Monday, May 5, 2008

U.S. Stocks Retreat on M&A Concern; Yahoo, Countrywide Tumble

By Michael Patterson

May 5 (Bloomberg) -- U.S. stocks fell for the first time in three days after Microsoft Corp. dropped a $50 billion bid for Yahoo! Inc. and Countrywide Financial Corp. plunged on concern its suitor will back out as well.

Yahoo, the most-visited Web site, posted its biggest fall since July 2006 as analysts advised selling the shares. Countrywide, the mortgage lender whose debt was cut to junk by Standard & Poor's last week, tumbled after Friedman Billings Ramsey & Co. said Bank of America Corp. should abandon or reduce its $4 billion takeover bid. Lower-than-forecast earnings at Warren Buffett's Berkshire Hathaway Inc. sent 23 of 24 insurance companies in the S&P 500 Index lower.

The S&P 500 decreased 4.93 points, or 0.4 percent, to 1,408.97 at 10:41 a.m. in New York. The Dow Jones Industrial Average lost 81.99, or 0.6 percent, to 12,976.21. The Nasdaq Composite Index slipped 6.69, or 0.3 percent, to 2,470.30. Almost five stocks fell for every three that rose on the New York Stock Exchange.

``We'll see further conservatism on the part of buyers in the acquisition market,'' John Carey, who helps oversee about $13 billion as a portfolio manager at Pioneer Investment Management in Boston, said in an interview on Bloomberg Television. ``Investors are going to be more demanding'' on earnings, he said.

Options traders are paying 63 percent more to protect against a drop in the S&P 500 than to bet on a gain, the widest difference since at least 2005, according to Bloomberg data compiled last week.
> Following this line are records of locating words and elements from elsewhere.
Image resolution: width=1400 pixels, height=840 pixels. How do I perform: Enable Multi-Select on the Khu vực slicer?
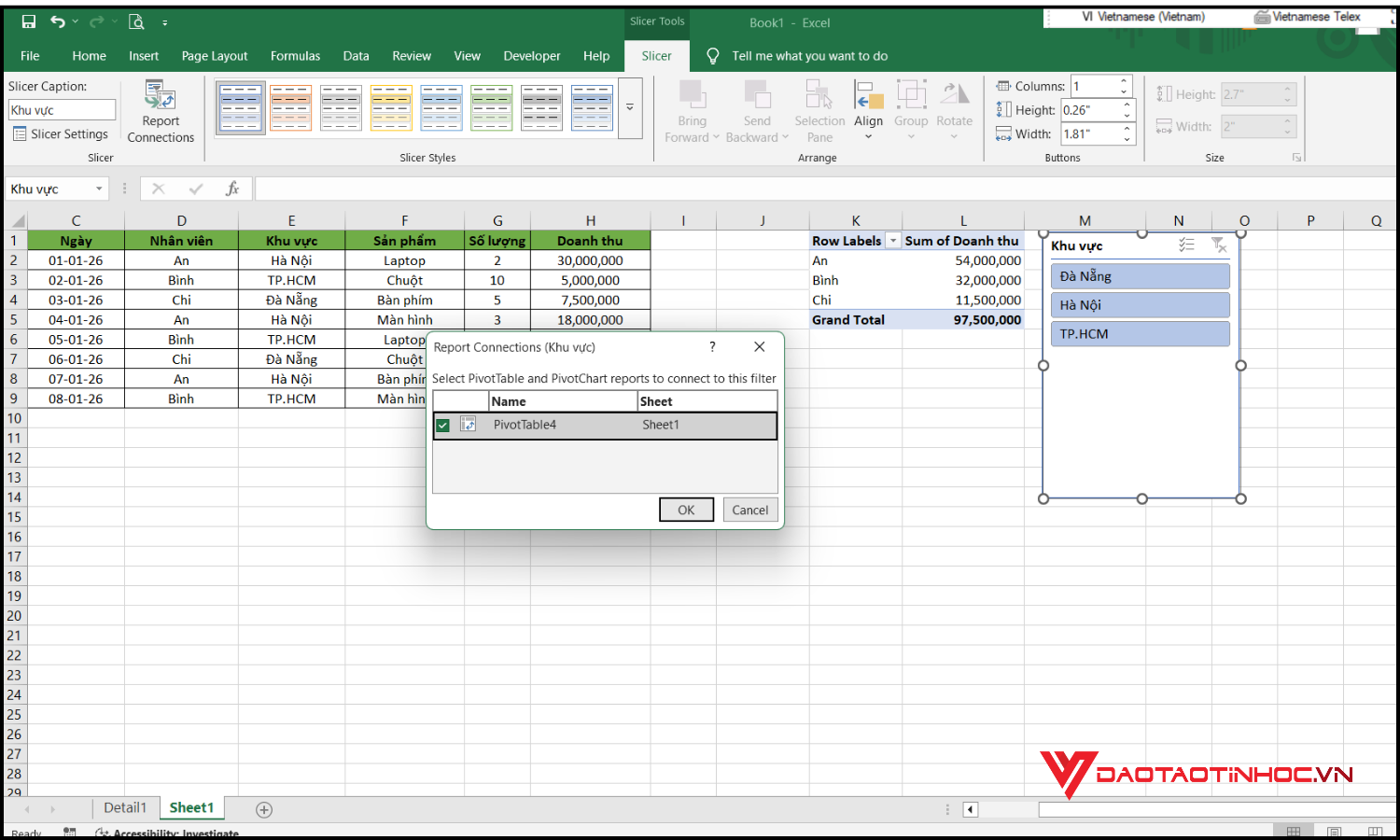pos(1186,245)
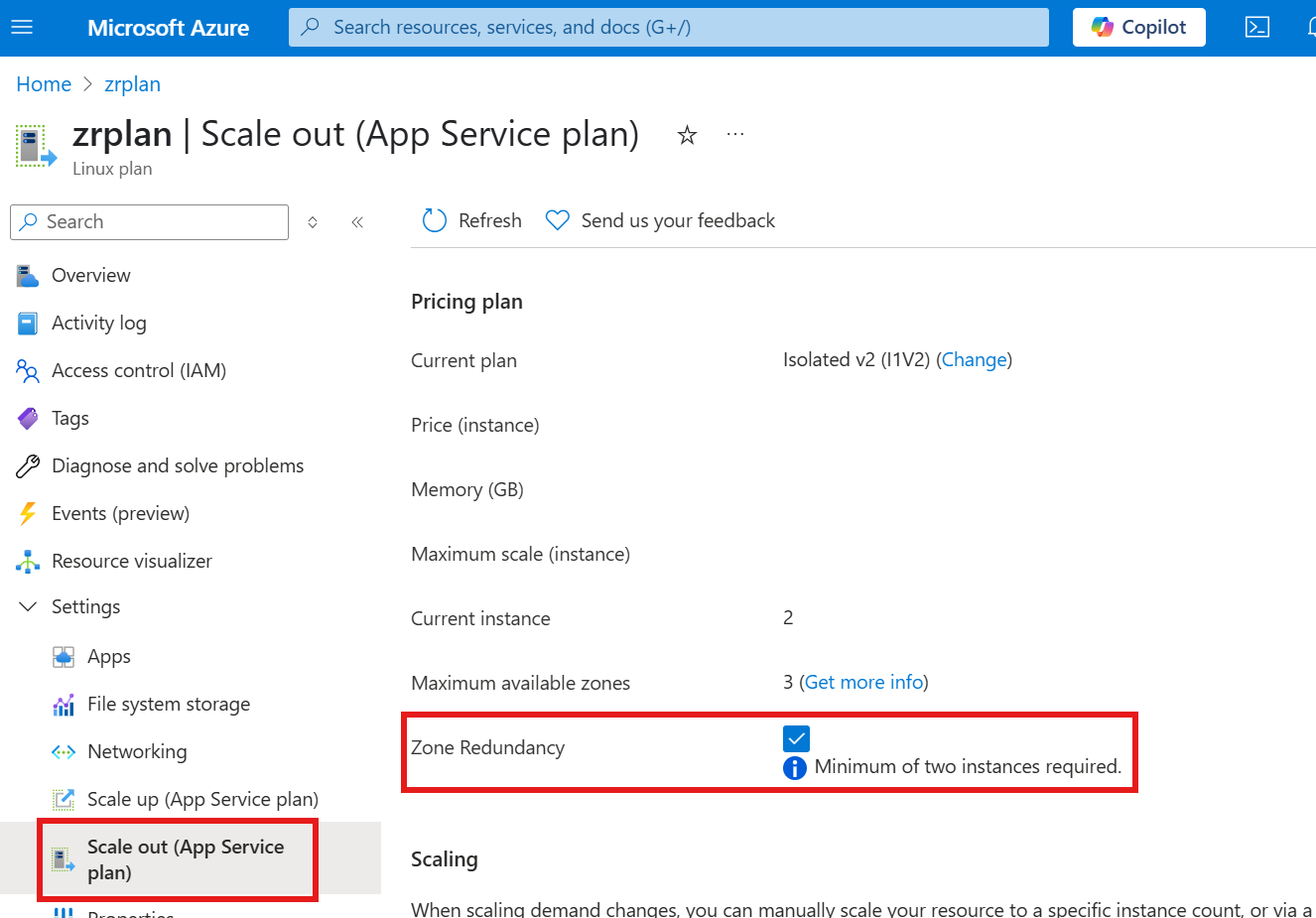Open the Get more info link
The height and width of the screenshot is (918, 1316).
pos(863,682)
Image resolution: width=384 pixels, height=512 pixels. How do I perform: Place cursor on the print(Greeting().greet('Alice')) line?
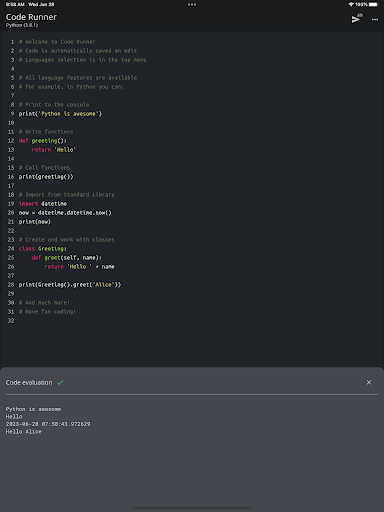70,285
Stocks briefly pared losses today after the Institute for Supply Management said service industries in the U.S. unexpectedly expanded in April, signaling the damage from the housing slump and credit crisis may be dissipating.

Yahoo Tumbles

Yahoo, the Web company that spent three months fighting a takeover by Microsoft, tumbled $5.18, or 18 percent, to $23.49. The world's largest software maker said this weekend it walked away when Yahoo demanded $37 a share. Microsoft had increased its $44.6 billion bid by about $5 billion to $33 a share. Yahoo shares were cut to ``sell'' at Citigroup Inc. and other firms.
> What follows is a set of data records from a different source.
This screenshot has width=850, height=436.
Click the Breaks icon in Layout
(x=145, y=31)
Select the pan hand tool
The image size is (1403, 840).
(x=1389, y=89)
Microsoft shares added 82 cents to $30.06. Google, owner of the most-used Internet search engine, climbed $11.58 to $592.87.

Berkshire Hathaway slid $2,600, or 2 percent, $131,000. Buffett's company said profit declined as falling rates cut returns from insurance operations and the company marked down the value of derivative contracts. Operating earnings, which exclude investment losses, were $1,247 a share, lagging behind the $1,430 average analyst estimate compiled by Bloomberg.

Countrywide Drops

Countrywide lost 57 cents to $5.41. Bank of America will probably reduce its per-share offer to the ``$0 to $2 level'' from about $7, Friedman Billings Ramsey analyst Paul Miller wrote in a research note. The second-biggest U.S. bank by assets may have to write down the value of Countrywide's loans by $20 billion to $30 billion when it closes the takeover deal, Miller wrote. Bank of America shares declined 43 cents to $39.36.

Ingersoll-Rand Co. fell 96 cents to $44.03 after Morgan Stanley downgraded the refrigeration-equipment company to ``underweight'' from ``equal-weight.'' Analysts Robert Wertheimer and Mathew Schneider said in a note to clients that earnings may be at risk at Trane Inc., the air-conditioner maker being bought by Ingersoll-Rand, because of rising commodity prices and a weakening economy.

Sprint Nextel Corp., the third-biggest U.S. mobile-telephone carrier, climbed 51 cents to $8.40 amid reports that Deutsche Telekom AG is analyzing a possible takeover offer.

Sprint Speculation

A combination could make the German company's T-Mobile USA unit the biggest wireless company in the U.S., the Wall Street Journal said yesterday. Sprint's share-price drop and the strong euro make the transaction a bargain, Der Spiegel reported over the weekend, without saying how it got the information.

Deutsche Telekom spokesman Andreas Leigers and Sprint spokesman James Fisher both declined to comment on ``rumors.''

Former Federal Reserve Chairman Alan Greenspan said the U.S. has slipped into an ``awfully pale recession'' and may continue to languish for the rest of the year. Greenspan spoke in an interview with Bloomberg News the day before the Federal Open Market Committee's April 30 statement, where it dropped a previous reference to ``downside'' risks to growth and noted ``uncertainty'' about the outlook for inflation.

U.S. stocks rose last week as a better-than-forecast jobs report and the $23 billion takeover of Wm. Wrigley Jr. Co. pushed the S&P 500 to a four-month high.